Lobular Carcinoma and MRI Use

The data for preoperative MRI in the setting of either lobular or ductal carcinoma is controversial.

Routine preoperative MRI is not mandatory for either entity and is not anticipated to change the rate of repeat excision for positive margins or recurrence. It should be used on a case-by-case basis, taking into account other factors, such as breast density and additional risk factors.

Invasive lobular carcinoma is described pathologically as small cells that infiltrate the mammary stroma and adipose tissue in a single file pattern due to a lack of E-cadherin. The cells induce minimal reaction in the surrounding tissue, making them insidious both radiographically and pathologically. Classic-type invasive lobular carcinoma is usually positive for estrogen receptor and negative for HER2, but this is not universally true, as HER2 subtypes do exist. Lobular cancers respond less well to neoadjuvant chemotherapy than their ductal counterparts.

Orvieto E, Maiorano E, Bottiglieri L, et al. Clinicopathologic characteristics of invasive lobular carcinoma of the breast: results of an analysis of 530 cases from a single institution. Cancer. 2008;113:1511-1520.

Purushotham A, Pinder S, Cariati M, Harries M, Goldhirsch A. Neoadjuvant chemotherapy: not the best option in estrogen receptor-positive, HER2-negative, invasive classical lobular carcinoma of the breast? J Clin Oncol. 2010;28:3552-3554.

Turnbull L, Brown S, Harvey I, et al. Comparative effectiveness of MRI in breast cancer (COMICE) trial: a randomized controlled trial. Lancet. 2010;375:563-571.

Inflammatory Breast Cancer (IBC)

Inflammatory breast cancer (IBC) is a clinical diagnosis made on the basis of a breast that rapidly enlarges; that is red, firm, and has skin edema (peau d’orange); and that involves 30% of the breast or more with a palpable border.

On evaluation of a specimen obtained by skin punch biopsy, the hallmark of this disease is dermal lymphatic invasion by tumor cells, but this pathologic finding is not necessary to make the diagnosis.

Nearly all women with IBC have lymph node involvement at the time of diagnosis, and sentinel lymph node biopsy has been shown to have a high false-negative rate in these patients. Hence, sentinel node biopsy is not indicated.

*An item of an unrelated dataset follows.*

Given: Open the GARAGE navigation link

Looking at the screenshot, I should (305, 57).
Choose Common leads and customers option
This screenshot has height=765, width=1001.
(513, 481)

Approximately 30% of women with IBC will have distant metastatic disease; thus, all women with IBC should have a thorough staging work-up at the time of diagnosis.

As IBC has an American Joint Committee on Cancer (AJCC) stage of IIIb or higher (owing to its designation of T4d, N0-3, M0-1), neoadjuvant chemotherapy is the recommended first course of treatment.

Skin-sparing mastectomy is contraindicated.

Because the degree of pathologic response to neoadjuvant chemotherapy predicts prognosis, and the intensity of preoperative therapy predicts response, all chemotherapy up front instead of a so-called sandwich approach of chemotherapy/surgery/chemotherapy is preferred.

Surgery is indicated if disease responds well, as this gives the best chance for disease-free survival.

Post-mastectomy radiation therapy is required to reduce the risk of chest wall recurrence in these patients.

Cristofanilli M, Gonzalez-Angulo AM, Buzdar AU, Kau SW, Frye DK, Hortobagyi GN. Paclitaxel improves the prognosis in estrogen receptor negative inflammatory breast cancer: the M.D. Anderson Cancer Center experience. Clin Breast Cancer. 2004;4:415-419.

Dawood S, Cristofanilli M. What progress have we made in managing Inflammatory breast cancer? Oncology (Williston Park). 2007;21:673-687.

National Comprehensive Cancer Network. NCCN Clinical Practice Guidelines in Oncology. Breast Cancer. Available at http://www.nccn.org.

Panades M, Olivotto IA, Speers CH, et al. Evolving treatment strategies for inflammatory breast cancer: a population-based survival analysis. J Clin Oncol. 2005;23:1941-1950.